▶ [Passage shown]:
Babbittizing Electricity

Back when the Clinton Administration was in it’s infancy…[I know, that was the entire 8 years, up to the last-day vandalism of the White House computer "W" keyboard keys and stealing all the china they could], the then new Sec of Interior, Bruce Babbitt vowed that he wanted to be the first secretary to "tear down a dam."  That mentality is moving here in California, the latest concerning the ongoing fight up here at the top of the state and south Oregon over the Klamath River and the allocation of its water.  It came to a head in 2001 when Klamath Basin farmers found their tap shut off mid summer because of fish concerns.  

The latest is a proposal that has been kicking around for some time of tearing out a series of dams for fish passage.  Owned by PacifiCorp, they have been in place on the Klamath for over 50 years, generating electricity for, primarily, Californians use.  At least 4 dams are in the target sights,  They aren’t huge generators like Shasta Lake or Lake Oroville, they aren’t huge dams, but they are important in the overall grid picture when supply of electricity is one very hot day in LA from rolling blackouts, with new generators being built at slow pace, relying even more on natural gas.  [This Klamath issue was written about in the LA Times yesterday and was one of the FR’s featured articles.]

Hydroelectricity, electricity that which is generated by water driven turbines, is the cleanest reliable renewable power you can produce.  There are no emissions except for the complaints by environmental organizations.  It’s renewability is kind of like Morton Salt: When it rains, it renews.

We get lots of rain up here.  Yet California’s goofy laws allow hydroelectricity to only count towards the required "renewable electricity portfolio" if the size of the plant is 30 Mega watts or under.  If over 30 MW, it isn’t renewable!  I guess the rain that falls behind a 30+ MW facility isn’t as renewable as under 30 rain.  Therefore, electricity providers must secure "other" power sources to meet this mandate, a mandate that requires 20% of their power to be renewable.  The legislature, in its wisdom, worked to move the timetable for when that 20% must be met, up from 2017 to 2010.  So you can count on your electricity costs to go up as we now must procure even more high cost solar or wind generated power…not to mention the lack of reliability of wind or that a day without sunshine is like…night  

You get lots of good things from dams: generators, water supply, flood control and recreation for the boaters, skiers, and fishermen out there.  But the answer according to the dam opponents is that it will  "save" PacifiCorp ratepayers by tearing out the dams and buying electricity elsewhere.
Why?  Because the heap of requirements to get their FERC generator license renewed will be so expensive after all the opposition lines up for their turn at the electricity provider’s smorgasbord to get their wishlist filled, that it’s easier to just tear ’em out.  That’s your environmentalist solution, wear ’em down with unreasonable high cost demands before they can get their new generating permit.  If they don’t get their way, then intimidate the government agencies with the threat of lawsuits until you do.  Or just infiltrate government agencies until they are the public arm of the environmental organizations.  

In the meantime, lets not care that the offsetting effects of tearing out the dams will have impacts on the sediment behind them or that you will have even less control over the water temperature that can be regulated to perhaps help fish with releases from dams.  Or that the science and data on fish numbers and their true needs are still empty and subjective.  We’ll just adopt the "lets stop it now" method that worked so well on forest management for the spotted owl and resulted in the "oops, we were wrong, the spotted owl is not endangered by timber harvest, but enhanced…aw, shucks."   We can watch forests burn instead and import 80% of our lumber as well as small towns die as forest jobs leave.  Likewise, we can now "just import" even more "other source" electricity from all our friends in other states that have Californians interests top-of-mind.

▶ [Tasks to complete]:
a. Reproduce word for word the part of the Klamath dams post between "Hydroelectricity, electricity that" and "rains, it renews.", inclusive.
b. According to the Klamath dams post, how large can a hydroelectric plant be and still count toward California's required renewable electricity portfolio?
c. Which good things does the Klamath dams post say you get from dams?

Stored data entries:
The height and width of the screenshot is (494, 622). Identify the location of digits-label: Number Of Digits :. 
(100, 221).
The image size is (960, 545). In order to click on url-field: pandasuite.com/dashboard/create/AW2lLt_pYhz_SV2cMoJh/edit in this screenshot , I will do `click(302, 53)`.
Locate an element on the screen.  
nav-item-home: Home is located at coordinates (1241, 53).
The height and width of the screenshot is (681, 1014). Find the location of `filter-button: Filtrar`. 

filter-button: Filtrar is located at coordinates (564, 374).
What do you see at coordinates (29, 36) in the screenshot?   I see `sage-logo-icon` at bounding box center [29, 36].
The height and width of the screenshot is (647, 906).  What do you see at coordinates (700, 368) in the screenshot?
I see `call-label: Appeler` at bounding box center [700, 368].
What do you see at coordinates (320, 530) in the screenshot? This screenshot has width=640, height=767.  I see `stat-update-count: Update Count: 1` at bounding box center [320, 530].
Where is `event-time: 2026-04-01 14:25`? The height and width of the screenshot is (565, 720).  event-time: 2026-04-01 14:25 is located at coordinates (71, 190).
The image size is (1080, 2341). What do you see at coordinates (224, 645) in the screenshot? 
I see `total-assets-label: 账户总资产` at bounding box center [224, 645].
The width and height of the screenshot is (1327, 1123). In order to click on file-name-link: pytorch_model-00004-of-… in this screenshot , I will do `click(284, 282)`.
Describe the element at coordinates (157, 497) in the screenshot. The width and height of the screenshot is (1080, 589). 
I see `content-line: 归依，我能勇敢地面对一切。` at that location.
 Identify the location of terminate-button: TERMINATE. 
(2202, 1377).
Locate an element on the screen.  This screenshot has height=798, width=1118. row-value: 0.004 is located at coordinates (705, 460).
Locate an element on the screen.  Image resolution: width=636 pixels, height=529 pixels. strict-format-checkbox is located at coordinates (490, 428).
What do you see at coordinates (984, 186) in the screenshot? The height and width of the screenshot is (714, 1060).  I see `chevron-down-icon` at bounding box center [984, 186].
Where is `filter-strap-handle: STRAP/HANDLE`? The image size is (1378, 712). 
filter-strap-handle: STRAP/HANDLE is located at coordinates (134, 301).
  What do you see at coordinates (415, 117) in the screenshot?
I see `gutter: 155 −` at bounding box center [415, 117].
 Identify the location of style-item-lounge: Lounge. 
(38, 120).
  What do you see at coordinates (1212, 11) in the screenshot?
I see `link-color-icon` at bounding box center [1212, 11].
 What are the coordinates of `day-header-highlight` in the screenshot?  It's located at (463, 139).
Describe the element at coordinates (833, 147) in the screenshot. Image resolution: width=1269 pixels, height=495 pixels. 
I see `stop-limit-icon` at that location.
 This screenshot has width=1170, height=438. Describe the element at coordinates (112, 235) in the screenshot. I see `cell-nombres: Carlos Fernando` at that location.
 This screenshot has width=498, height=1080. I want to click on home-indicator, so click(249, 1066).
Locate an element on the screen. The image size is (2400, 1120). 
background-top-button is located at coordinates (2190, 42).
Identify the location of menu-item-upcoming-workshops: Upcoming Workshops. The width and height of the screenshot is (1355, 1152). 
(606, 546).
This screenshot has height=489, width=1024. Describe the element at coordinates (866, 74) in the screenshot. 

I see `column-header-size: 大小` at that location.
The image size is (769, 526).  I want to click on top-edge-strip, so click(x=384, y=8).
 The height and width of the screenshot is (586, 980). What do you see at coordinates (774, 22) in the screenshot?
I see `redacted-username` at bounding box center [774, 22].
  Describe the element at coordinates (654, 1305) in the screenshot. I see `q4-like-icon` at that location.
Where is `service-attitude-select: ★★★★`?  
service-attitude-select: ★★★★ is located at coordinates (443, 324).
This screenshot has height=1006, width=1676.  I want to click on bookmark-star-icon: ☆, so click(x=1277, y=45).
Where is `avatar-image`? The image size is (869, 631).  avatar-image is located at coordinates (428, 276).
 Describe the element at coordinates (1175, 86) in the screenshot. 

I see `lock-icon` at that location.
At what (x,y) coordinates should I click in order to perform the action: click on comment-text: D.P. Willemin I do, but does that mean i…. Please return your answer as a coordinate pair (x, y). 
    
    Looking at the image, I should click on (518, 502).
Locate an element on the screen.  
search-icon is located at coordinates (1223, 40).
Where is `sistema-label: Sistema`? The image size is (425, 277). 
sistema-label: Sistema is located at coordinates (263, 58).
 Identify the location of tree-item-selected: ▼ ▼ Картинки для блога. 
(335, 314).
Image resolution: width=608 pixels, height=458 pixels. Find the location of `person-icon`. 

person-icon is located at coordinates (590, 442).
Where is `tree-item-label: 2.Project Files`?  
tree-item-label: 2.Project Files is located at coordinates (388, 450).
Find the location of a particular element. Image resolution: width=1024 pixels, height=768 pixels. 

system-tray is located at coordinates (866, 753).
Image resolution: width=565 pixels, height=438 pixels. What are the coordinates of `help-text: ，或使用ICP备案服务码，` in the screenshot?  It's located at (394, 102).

▶ [Answers by item]:
a.
Hydroelectricity, electricity that which is generated by water driven turbines, is the cleanest reliable renewable power you can produce.  There are no emissions except for the complaints by environmental organizations.  It’s renewability is kind of like Morton Salt: When it rains, it renews.

b. 30 megawatts or under.

c. Generators, water supply, flood control, and recreation for boaters, skiers, and fishermen.